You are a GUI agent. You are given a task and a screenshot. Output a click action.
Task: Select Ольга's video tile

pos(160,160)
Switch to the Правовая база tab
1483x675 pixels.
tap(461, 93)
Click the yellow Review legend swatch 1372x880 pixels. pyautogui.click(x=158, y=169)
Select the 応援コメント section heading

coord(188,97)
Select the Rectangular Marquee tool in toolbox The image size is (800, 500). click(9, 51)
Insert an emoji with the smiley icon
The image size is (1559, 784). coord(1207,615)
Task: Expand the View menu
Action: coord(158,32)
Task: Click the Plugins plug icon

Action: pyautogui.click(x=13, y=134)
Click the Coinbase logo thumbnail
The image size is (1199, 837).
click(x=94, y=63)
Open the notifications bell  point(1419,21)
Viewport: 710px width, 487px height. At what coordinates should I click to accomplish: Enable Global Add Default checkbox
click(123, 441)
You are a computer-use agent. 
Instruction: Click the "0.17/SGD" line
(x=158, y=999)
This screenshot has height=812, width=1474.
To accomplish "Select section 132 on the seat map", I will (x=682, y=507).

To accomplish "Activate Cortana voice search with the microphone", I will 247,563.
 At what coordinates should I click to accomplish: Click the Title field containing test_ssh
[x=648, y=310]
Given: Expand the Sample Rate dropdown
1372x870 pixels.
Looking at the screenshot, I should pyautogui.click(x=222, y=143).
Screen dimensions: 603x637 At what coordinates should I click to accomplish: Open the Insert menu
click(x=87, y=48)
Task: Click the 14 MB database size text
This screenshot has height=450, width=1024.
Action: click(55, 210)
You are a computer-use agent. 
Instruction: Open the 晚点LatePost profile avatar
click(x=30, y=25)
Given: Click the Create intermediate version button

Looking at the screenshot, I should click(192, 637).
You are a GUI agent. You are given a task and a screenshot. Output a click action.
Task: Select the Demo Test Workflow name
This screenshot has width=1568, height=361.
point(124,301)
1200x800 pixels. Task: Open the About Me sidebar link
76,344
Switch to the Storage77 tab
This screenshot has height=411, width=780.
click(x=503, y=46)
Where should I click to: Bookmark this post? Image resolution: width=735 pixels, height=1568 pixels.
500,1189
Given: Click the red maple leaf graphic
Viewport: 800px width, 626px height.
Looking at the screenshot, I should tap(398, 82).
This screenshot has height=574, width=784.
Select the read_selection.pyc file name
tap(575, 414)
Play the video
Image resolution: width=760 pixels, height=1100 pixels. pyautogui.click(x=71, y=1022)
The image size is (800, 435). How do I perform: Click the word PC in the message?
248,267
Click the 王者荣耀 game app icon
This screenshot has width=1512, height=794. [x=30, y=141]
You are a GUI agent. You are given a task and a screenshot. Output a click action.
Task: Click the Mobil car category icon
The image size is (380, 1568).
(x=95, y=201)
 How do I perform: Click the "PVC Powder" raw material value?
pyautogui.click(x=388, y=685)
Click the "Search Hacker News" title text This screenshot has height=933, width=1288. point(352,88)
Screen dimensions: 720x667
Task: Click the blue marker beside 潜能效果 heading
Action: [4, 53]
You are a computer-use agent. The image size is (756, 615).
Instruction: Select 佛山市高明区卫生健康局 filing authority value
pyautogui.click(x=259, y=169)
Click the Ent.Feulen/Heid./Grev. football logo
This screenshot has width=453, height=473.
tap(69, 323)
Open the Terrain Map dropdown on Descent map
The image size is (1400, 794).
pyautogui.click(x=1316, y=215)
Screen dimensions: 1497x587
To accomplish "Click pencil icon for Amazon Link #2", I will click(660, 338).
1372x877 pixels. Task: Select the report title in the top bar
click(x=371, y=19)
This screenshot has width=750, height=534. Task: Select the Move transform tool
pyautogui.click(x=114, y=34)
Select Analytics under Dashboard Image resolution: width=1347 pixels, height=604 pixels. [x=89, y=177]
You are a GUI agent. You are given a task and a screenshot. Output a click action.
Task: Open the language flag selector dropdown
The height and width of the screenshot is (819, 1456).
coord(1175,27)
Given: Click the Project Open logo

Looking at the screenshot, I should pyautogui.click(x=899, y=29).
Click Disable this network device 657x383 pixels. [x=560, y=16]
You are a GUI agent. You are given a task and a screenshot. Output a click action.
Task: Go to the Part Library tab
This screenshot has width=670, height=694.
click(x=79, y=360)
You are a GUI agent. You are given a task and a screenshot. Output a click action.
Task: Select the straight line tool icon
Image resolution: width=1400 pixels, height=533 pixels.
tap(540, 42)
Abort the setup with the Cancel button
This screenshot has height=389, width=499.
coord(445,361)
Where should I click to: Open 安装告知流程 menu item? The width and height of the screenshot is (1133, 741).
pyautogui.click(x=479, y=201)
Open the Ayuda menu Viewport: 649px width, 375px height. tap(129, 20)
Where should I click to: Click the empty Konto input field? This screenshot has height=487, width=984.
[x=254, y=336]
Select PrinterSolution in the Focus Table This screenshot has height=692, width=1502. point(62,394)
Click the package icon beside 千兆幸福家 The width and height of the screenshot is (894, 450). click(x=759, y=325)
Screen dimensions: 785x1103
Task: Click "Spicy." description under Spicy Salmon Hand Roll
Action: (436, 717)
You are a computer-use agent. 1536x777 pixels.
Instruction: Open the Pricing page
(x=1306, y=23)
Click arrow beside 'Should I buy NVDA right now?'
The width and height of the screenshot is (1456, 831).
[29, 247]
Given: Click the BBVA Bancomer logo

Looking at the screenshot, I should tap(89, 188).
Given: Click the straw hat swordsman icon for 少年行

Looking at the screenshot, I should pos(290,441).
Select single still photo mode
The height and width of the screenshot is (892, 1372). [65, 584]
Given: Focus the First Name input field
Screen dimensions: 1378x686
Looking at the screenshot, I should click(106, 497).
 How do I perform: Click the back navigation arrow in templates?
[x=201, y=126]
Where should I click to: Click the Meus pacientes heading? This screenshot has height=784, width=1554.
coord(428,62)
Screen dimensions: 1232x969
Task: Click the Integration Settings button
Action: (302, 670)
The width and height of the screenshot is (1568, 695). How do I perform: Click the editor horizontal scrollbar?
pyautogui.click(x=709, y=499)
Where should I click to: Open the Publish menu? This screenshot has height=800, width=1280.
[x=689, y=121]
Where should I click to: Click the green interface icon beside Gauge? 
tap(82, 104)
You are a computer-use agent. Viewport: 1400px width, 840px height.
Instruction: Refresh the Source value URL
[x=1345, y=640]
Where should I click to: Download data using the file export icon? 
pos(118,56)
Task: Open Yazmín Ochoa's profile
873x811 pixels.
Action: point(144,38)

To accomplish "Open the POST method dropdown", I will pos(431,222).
★ ★ ★
Reproduce al pie de la letra todas las líneas anteriores, sin cambiar nada.

You are a GUI agent. You are given a task and a screenshot. Output a click action.
Task: Select Ольга's video tile

pos(160,160)
Switch to the Правовая база tab
1483x675 pixels.
tap(461, 93)
Click the yellow Review legend swatch 1372x880 pixels. pyautogui.click(x=158, y=169)
Select the 応援コメント section heading

coord(188,97)
Select the Rectangular Marquee tool in toolbox The image size is (800, 500). click(9, 51)
Insert an emoji with the smiley icon
The image size is (1559, 784). coord(1207,615)
Task: Expand the View menu
Action: coord(158,32)
Task: Click the Plugins plug icon

Action: pyautogui.click(x=13, y=134)
Click the Coinbase logo thumbnail
The image size is (1199, 837).
click(x=94, y=63)
Open the notifications bell  point(1419,21)
Viewport: 710px width, 487px height. At what coordinates should I click to accomplish: Enable Global Add Default checkbox
click(123, 441)
You are a computer-use agent. 
Instruction: Click the "0.17/SGD" line
(x=158, y=999)
This screenshot has height=812, width=1474.
To accomplish "Select section 132 on the seat map", I will (x=682, y=507).

To accomplish "Activate Cortana voice search with the microphone", I will 247,563.
 At what coordinates should I click to accomplish: Click the Title field containing test_ssh
[x=648, y=310]
Given: Expand the Sample Rate dropdown
1372x870 pixels.
Looking at the screenshot, I should pyautogui.click(x=222, y=143).
Screen dimensions: 603x637 At what coordinates should I click to accomplish: Open the Insert menu
click(x=87, y=48)
Task: Click the 14 MB database size text
This screenshot has height=450, width=1024.
Action: click(55, 210)
You are a computer-use agent. 
Instruction: Open the 晚点LatePost profile avatar
click(x=30, y=25)
Given: Click the Create intermediate version button

Looking at the screenshot, I should click(192, 637).
You are a GUI agent. You are given a task and a screenshot. Output a click action.
Task: Select the Demo Test Workflow name
This screenshot has width=1568, height=361.
point(124,301)
1200x800 pixels. Task: Open the About Me sidebar link
76,344
Switch to the Storage77 tab
This screenshot has height=411, width=780.
click(x=503, y=46)
Where should I click to: Bookmark this post? Image resolution: width=735 pixels, height=1568 pixels.
500,1189
Given: Click the red maple leaf graphic
Viewport: 800px width, 626px height.
Looking at the screenshot, I should tap(398, 82).
This screenshot has height=574, width=784.
Select the read_selection.pyc file name
tap(575, 414)
Play the video
Image resolution: width=760 pixels, height=1100 pixels. pyautogui.click(x=71, y=1022)
The image size is (800, 435). How do I perform: Click the word PC in the message?
248,267
Click the 王者荣耀 game app icon
This screenshot has width=1512, height=794. [x=30, y=141]
You are a GUI agent. You are given a task and a screenshot. Output a click action.
Task: Click the Mobil car category icon
The image size is (380, 1568).
(x=95, y=201)
 How do I perform: Click the "PVC Powder" raw material value?
pyautogui.click(x=388, y=685)
Click the "Search Hacker News" title text This screenshot has height=933, width=1288. point(352,88)
Screen dimensions: 720x667
Task: Click the blue marker beside 潜能效果 heading
Action: [4, 53]
You are a computer-use agent. The image size is (756, 615).
Instruction: Select 佛山市高明区卫生健康局 filing authority value
pyautogui.click(x=259, y=169)
Click the Ent.Feulen/Heid./Grev. football logo
This screenshot has width=453, height=473.
tap(69, 323)
Open the Terrain Map dropdown on Descent map
The image size is (1400, 794).
pyautogui.click(x=1316, y=215)
Screen dimensions: 1497x587
To accomplish "Click pencil icon for Amazon Link #2", I will click(660, 338).
1372x877 pixels. Task: Select the report title in the top bar
click(x=371, y=19)
This screenshot has width=750, height=534. Task: Select the Move transform tool
pyautogui.click(x=114, y=34)
Select Analytics under Dashboard Image resolution: width=1347 pixels, height=604 pixels. [x=89, y=177]
You are a GUI agent. You are given a task and a screenshot. Output a click action.
Task: Open the language flag selector dropdown
The height and width of the screenshot is (819, 1456).
coord(1175,27)
Given: Click the Project Open logo

Looking at the screenshot, I should pyautogui.click(x=899, y=29).
Click Disable this network device 657x383 pixels. [x=560, y=16]
You are a GUI agent. You are given a task and a screenshot. Output a click action.
Task: Go to the Part Library tab
This screenshot has width=670, height=694.
click(x=79, y=360)
You are a GUI agent. You are given a task and a screenshot. Output a click action.
Task: Select the straight line tool icon
Image resolution: width=1400 pixels, height=533 pixels.
tap(540, 42)
Abort the setup with the Cancel button
This screenshot has height=389, width=499.
coord(445,361)
Where should I click to: Open 安装告知流程 menu item? The width and height of the screenshot is (1133, 741).
pyautogui.click(x=479, y=201)
Open the Ayuda menu Viewport: 649px width, 375px height. tap(129, 20)
Where should I click to: Click the empty Konto input field? This screenshot has height=487, width=984.
[x=254, y=336]
Select PrinterSolution in the Focus Table This screenshot has height=692, width=1502. point(62,394)
Click the package icon beside 千兆幸福家 The width and height of the screenshot is (894, 450). click(x=759, y=325)
Screen dimensions: 785x1103
Task: Click "Spicy." description under Spicy Salmon Hand Roll
Action: (436, 717)
You are a computer-use agent. 1536x777 pixels.
Instruction: Open the Pricing page
(x=1306, y=23)
Click arrow beside 'Should I buy NVDA right now?'
The width and height of the screenshot is (1456, 831).
[29, 247]
Given: Click the BBVA Bancomer logo

Looking at the screenshot, I should tap(89, 188).
Given: Click the straw hat swordsman icon for 少年行

Looking at the screenshot, I should pos(290,441).
Select single still photo mode
The height and width of the screenshot is (892, 1372). [65, 584]
Given: Focus the First Name input field
Screen dimensions: 1378x686
Looking at the screenshot, I should click(106, 497).
 How do I perform: Click the back navigation arrow in templates?
[x=201, y=126]
Where should I click to: Click the Meus pacientes heading? This screenshot has height=784, width=1554.
coord(428,62)
Screen dimensions: 1232x969
Task: Click the Integration Settings button
Action: (302, 670)
The width and height of the screenshot is (1568, 695). How do I perform: Click the editor horizontal scrollbar?
pyautogui.click(x=709, y=499)
Where should I click to: Open the Publish menu? This screenshot has height=800, width=1280.
[x=689, y=121]
Where should I click to: Click the green interface icon beside Gauge? 
tap(82, 104)
You are a computer-use agent. Viewport: 1400px width, 840px height.
Instruction: Refresh the Source value URL
[x=1345, y=640]
Where should I click to: Download data using the file export icon? 
pos(118,56)
Task: Open Yazmín Ochoa's profile
873x811 pixels.
Action: point(144,38)

To accomplish "Open the POST method dropdown", I will pos(431,222).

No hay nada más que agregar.